For the study, the Broad researchers generated data with a new laboratory platform called L1000 — so named because it helped the Cambridge, Massachusetts-based institute expand CMap by more than 1,000 times — which uses Luminex beads for low-cost measurement. Indeed, L1000 helped the Broad create more than 1.3 million profiles.
"Now we have a very low-cost, very high-throughput method to measure 1,000 RNAs in a single well of a 384-well plate, from which we can computationally say, 'Well, we only measured 1,000, but can we computationally predict the expression of all the transcripts we didn't actually measure would actually be?' It turns out, that works pretty well — not perfectly, but pretty well," Golub said.

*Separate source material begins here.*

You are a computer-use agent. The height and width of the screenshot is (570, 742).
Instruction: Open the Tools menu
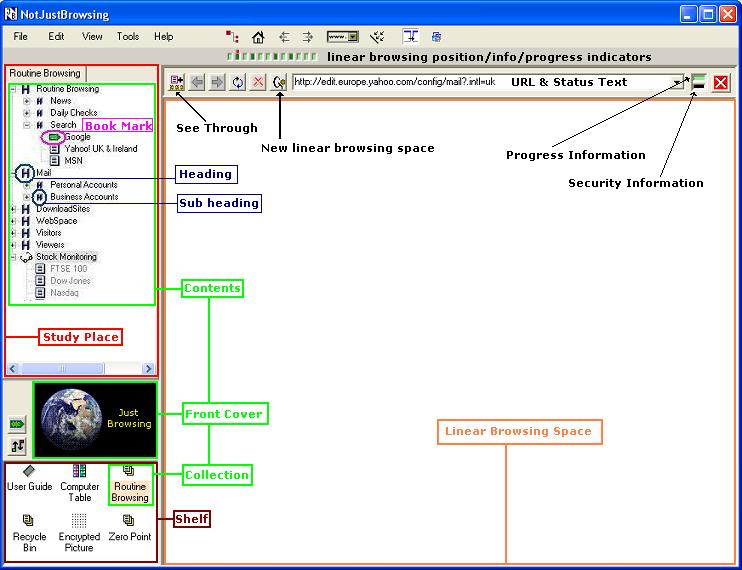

This method, which had been in the works for close to seven years, afforded the Broad the opportunity to ramp up its data generation with far more gene perturbations and cell types than had previously been possible. "That's what this next generation of the Connectivity Map is all about," Golub explained.
According to Golub, L1000 "makes it possible to generate gene expression profiles at a scale and cost that make large-scale data collection feasible in a way that wasn't imaginable when we launched the CMap concept." It is designed to be compatible with RNA-seq, not a replacement or alternative.
"I think if you had a patient sample that you cared very deeply about, then spending a few hundred dollars for a really high-quality, very deep RNA sequencing analysis makes a lot of sense. If you wanted to profile 100,000 things, that becomes a big experiment. That's where L1000 can be useful," Golub said.
"Importantly, we've also shown that one can integrate RNA-seq profiles with L1000 profiles and relate them to each other. That's an important concept to Connectivity Map."
LINCS has publicly released the L1000 blueprint, companion computing code, and data sets generated for CMap to the open-source community.
"[We used] the data to understand, for example, the mechanism of action of drugs and chemical compounds based on the gene expression changes," Golub said. "We do a decent job of figuring that out using our algorithms, but by making the data available we hope that others will do even better, and that will be better for the whole field as well."
As the community digests the findings and the technology, Golub is pushing ahead with new experiments.
"Our initial computational approaches use reasonable but standard approaches to pattern recognition," he noted. "The obvious next step is to apply emerging machine-learning approaches to the data." That is exactly what his team at the Broad has started doing.
Golub has wider aspirations for the application of CMap as well.
"Most of the data that we've generated has been in cancer cell lines, and we're interested in expanding that to non-cancer cell types," he said. Plus, he added, the genetic perturbations the Broad studied mostly relied on RNA interference. "We plan to increase the amount of data that is generated from genetic perturbations using CRISPR," Golub said.
"We're committed to, in particular, developing tools that would support biologists' use of the data in their everyday research, which means investing in data and result visualization approaches," Golub continued. "We want biologists to be able to follow their nose as they see initial results and anticipate what they are going to want to ask next of the data and to have software that allows them to do that without being computationally sophisticated themselves."